■ **WHAT YOU SHOULD DO**: Output the records in full, exactly as given.

■ **RECORDS SHOWN**:

---

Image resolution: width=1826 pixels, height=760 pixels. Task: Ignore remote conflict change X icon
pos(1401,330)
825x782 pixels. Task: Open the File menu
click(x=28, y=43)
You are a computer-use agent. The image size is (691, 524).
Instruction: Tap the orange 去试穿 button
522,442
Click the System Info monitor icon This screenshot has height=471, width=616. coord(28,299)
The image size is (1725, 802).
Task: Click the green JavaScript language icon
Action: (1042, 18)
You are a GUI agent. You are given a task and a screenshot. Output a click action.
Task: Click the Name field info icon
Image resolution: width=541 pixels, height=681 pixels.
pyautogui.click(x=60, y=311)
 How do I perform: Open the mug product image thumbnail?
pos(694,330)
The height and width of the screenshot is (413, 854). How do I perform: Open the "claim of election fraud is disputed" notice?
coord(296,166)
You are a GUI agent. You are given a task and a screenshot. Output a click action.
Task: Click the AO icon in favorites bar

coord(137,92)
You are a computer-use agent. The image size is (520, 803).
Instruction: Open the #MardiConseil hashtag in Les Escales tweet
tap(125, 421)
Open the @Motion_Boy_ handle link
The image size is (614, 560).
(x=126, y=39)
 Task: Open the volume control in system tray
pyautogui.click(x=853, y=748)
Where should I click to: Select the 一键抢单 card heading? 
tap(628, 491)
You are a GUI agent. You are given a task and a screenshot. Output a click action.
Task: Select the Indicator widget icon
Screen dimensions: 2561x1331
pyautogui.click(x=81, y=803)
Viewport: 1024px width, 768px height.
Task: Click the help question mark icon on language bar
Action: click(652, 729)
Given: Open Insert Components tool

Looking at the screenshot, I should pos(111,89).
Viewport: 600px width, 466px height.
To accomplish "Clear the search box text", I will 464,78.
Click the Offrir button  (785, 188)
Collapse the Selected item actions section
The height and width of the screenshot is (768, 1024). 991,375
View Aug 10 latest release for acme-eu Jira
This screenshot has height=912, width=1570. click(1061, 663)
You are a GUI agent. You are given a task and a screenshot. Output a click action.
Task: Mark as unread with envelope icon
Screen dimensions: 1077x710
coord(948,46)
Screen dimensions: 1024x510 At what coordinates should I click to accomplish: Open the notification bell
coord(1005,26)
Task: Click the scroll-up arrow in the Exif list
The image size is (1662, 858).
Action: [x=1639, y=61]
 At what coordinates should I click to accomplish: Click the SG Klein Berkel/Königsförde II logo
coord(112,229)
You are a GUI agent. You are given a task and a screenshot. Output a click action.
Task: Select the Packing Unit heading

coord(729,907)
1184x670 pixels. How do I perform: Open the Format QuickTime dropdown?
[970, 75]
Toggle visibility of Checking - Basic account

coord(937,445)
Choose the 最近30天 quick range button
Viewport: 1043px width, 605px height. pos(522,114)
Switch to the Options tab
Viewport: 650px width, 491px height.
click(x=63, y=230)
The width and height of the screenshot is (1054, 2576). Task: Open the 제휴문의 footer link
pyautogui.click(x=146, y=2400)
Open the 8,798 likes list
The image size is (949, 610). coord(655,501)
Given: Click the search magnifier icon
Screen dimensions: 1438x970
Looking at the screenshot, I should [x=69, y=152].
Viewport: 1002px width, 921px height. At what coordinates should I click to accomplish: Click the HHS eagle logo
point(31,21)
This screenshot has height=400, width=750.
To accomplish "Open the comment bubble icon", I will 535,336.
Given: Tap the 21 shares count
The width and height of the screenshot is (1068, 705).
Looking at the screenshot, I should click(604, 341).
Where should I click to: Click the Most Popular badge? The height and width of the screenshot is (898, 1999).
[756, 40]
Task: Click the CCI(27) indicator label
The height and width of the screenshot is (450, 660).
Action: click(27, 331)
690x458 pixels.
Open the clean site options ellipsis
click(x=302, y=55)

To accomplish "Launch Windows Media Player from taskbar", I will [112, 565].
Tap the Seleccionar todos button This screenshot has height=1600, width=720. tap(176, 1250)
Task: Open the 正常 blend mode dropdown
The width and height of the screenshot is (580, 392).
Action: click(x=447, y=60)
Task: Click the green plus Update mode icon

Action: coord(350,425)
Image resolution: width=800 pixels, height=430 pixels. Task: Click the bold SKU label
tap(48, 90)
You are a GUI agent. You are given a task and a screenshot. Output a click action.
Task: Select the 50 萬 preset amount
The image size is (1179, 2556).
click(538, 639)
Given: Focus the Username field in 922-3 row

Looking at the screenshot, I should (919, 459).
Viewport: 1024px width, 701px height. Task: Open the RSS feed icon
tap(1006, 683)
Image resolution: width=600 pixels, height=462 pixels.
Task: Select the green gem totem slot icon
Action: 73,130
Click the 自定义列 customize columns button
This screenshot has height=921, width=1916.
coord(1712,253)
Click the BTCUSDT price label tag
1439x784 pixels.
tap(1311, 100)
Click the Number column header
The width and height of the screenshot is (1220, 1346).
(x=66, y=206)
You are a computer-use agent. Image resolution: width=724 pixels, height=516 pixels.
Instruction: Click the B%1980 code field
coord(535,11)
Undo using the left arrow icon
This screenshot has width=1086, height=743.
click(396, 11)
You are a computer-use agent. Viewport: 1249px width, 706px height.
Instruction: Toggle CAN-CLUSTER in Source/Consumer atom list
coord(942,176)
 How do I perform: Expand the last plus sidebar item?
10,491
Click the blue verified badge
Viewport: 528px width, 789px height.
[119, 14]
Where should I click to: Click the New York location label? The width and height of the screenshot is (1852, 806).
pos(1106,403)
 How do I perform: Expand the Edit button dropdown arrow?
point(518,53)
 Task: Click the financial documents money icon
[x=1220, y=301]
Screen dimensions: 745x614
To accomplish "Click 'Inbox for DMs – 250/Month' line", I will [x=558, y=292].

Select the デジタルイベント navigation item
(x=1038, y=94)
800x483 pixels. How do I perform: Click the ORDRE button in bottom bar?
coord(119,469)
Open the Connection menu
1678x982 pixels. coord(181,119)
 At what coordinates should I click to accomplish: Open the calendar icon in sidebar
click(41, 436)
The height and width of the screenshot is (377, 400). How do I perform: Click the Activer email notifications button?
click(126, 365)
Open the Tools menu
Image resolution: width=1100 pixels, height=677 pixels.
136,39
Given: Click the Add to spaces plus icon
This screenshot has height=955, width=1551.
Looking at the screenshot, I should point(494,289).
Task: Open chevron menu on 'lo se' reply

---

■ **ANSWER SPACE**:
Image resolution: width=1826 pixels, height=760 pixels. Task: Ignore remote conflict change X icon
pos(1401,330)
825x782 pixels. Task: Open the File menu
click(x=28, y=43)
You are a computer-use agent. The image size is (691, 524).
Instruction: Tap the orange 去试穿 button
522,442
Click the System Info monitor icon This screenshot has height=471, width=616. coord(28,299)
The image size is (1725, 802).
Task: Click the green JavaScript language icon
Action: (1042, 18)
You are a GUI agent. You are given a task and a screenshot. Output a click action.
Task: Click the Name field info icon
Image resolution: width=541 pixels, height=681 pixels.
pyautogui.click(x=60, y=311)
 How do I perform: Open the mug product image thumbnail?
pos(694,330)
The height and width of the screenshot is (413, 854). How do I perform: Open the "claim of election fraud is disputed" notice?
coord(296,166)
You are a GUI agent. You are given a task and a screenshot. Output a click action.
Task: Click the AO icon in favorites bar

coord(137,92)
You are a computer-use agent. The image size is (520, 803).
Instruction: Open the #MardiConseil hashtag in Les Escales tweet
tap(125, 421)
Open the @Motion_Boy_ handle link
The image size is (614, 560).
(x=126, y=39)
 Task: Open the volume control in system tray
pyautogui.click(x=853, y=748)
Where should I click to: Select the 一键抢单 card heading? 
tap(628, 491)
You are a GUI agent. You are given a task and a screenshot. Output a click action.
Task: Select the Indicator widget icon
Screen dimensions: 2561x1331
pyautogui.click(x=81, y=803)
Viewport: 1024px width, 768px height.
Task: Click the help question mark icon on language bar
Action: click(652, 729)
Given: Open Insert Components tool

Looking at the screenshot, I should pos(111,89).
Viewport: 600px width, 466px height.
To accomplish "Clear the search box text", I will 464,78.
Click the Offrir button  (785, 188)
Collapse the Selected item actions section
The height and width of the screenshot is (768, 1024). 991,375
View Aug 10 latest release for acme-eu Jira
This screenshot has height=912, width=1570. click(1061, 663)
You are a GUI agent. You are given a task and a screenshot. Output a click action.
Task: Mark as unread with envelope icon
Screen dimensions: 1077x710
coord(948,46)
Screen dimensions: 1024x510 At what coordinates should I click to accomplish: Open the notification bell
coord(1005,26)
Task: Click the scroll-up arrow in the Exif list
The image size is (1662, 858).
Action: [x=1639, y=61]
 At what coordinates should I click to accomplish: Click the SG Klein Berkel/Königsförde II logo
coord(112,229)
You are a GUI agent. You are given a task and a screenshot. Output a click action.
Task: Select the Packing Unit heading

coord(729,907)
1184x670 pixels. How do I perform: Open the Format QuickTime dropdown?
[970, 75]
Toggle visibility of Checking - Basic account

coord(937,445)
Choose the 最近30天 quick range button
Viewport: 1043px width, 605px height. pos(522,114)
Switch to the Options tab
Viewport: 650px width, 491px height.
click(x=63, y=230)
The width and height of the screenshot is (1054, 2576). Task: Open the 제휴문의 footer link
pyautogui.click(x=146, y=2400)
Open the 8,798 likes list
The image size is (949, 610). coord(655,501)
Given: Click the search magnifier icon
Screen dimensions: 1438x970
Looking at the screenshot, I should [x=69, y=152].
Viewport: 1002px width, 921px height. At what coordinates should I click to accomplish: Click the HHS eagle logo
point(31,21)
This screenshot has height=400, width=750.
To accomplish "Open the comment bubble icon", I will 535,336.
Given: Tap the 21 shares count
The width and height of the screenshot is (1068, 705).
Looking at the screenshot, I should click(604, 341).
Where should I click to: Click the Most Popular badge? The height and width of the screenshot is (898, 1999).
[756, 40]
Task: Click the CCI(27) indicator label
The height and width of the screenshot is (450, 660).
Action: click(27, 331)
690x458 pixels.
Open the clean site options ellipsis
click(x=302, y=55)

To accomplish "Launch Windows Media Player from taskbar", I will [112, 565].
Tap the Seleccionar todos button This screenshot has height=1600, width=720. tap(176, 1250)
Task: Open the 正常 blend mode dropdown
The width and height of the screenshot is (580, 392).
Action: click(x=447, y=60)
Task: Click the green plus Update mode icon

Action: coord(350,425)
Image resolution: width=800 pixels, height=430 pixels. Task: Click the bold SKU label
tap(48, 90)
You are a GUI agent. You are given a task and a screenshot. Output a click action.
Task: Select the 50 萬 preset amount
The image size is (1179, 2556).
click(538, 639)
Given: Focus the Username field in 922-3 row

Looking at the screenshot, I should (919, 459).
Viewport: 1024px width, 701px height. Task: Open the RSS feed icon
tap(1006, 683)
Image resolution: width=600 pixels, height=462 pixels.
Task: Select the green gem totem slot icon
Action: 73,130
Click the 自定义列 customize columns button
This screenshot has height=921, width=1916.
coord(1712,253)
Click the BTCUSDT price label tag
1439x784 pixels.
tap(1311, 100)
Click the Number column header
The width and height of the screenshot is (1220, 1346).
(x=66, y=206)
You are a computer-use agent. Image resolution: width=724 pixels, height=516 pixels.
Instruction: Click the B%1980 code field
coord(535,11)
Undo using the left arrow icon
This screenshot has width=1086, height=743.
click(396, 11)
You are a computer-use agent. Viewport: 1249px width, 706px height.
Instruction: Toggle CAN-CLUSTER in Source/Consumer atom list
coord(942,176)
 How do I perform: Expand the last plus sidebar item?
10,491
Click the blue verified badge
Viewport: 528px width, 789px height.
[119, 14]
Where should I click to: Click the New York location label? The width and height of the screenshot is (1852, 806).
pos(1106,403)
 How do I perform: Expand the Edit button dropdown arrow?
point(518,53)
 Task: Click the financial documents money icon
[x=1220, y=301]
Screen dimensions: 745x614
To accomplish "Click 'Inbox for DMs – 250/Month' line", I will [x=558, y=292].

Select the デジタルイベント navigation item
(x=1038, y=94)
800x483 pixels. How do I perform: Click the ORDRE button in bottom bar?
coord(119,469)
Open the Connection menu
1678x982 pixels. coord(181,119)
 At what coordinates should I click to accomplish: Open the calendar icon in sidebar
click(41, 436)
The height and width of the screenshot is (377, 400). How do I perform: Click the Activer email notifications button?
click(126, 365)
Open the Tools menu
Image resolution: width=1100 pixels, height=677 pixels.
136,39
Given: Click the Add to spaces plus icon
This screenshot has height=955, width=1551.
Looking at the screenshot, I should point(494,289).
Task: Open chevron menu on 'lo se' reply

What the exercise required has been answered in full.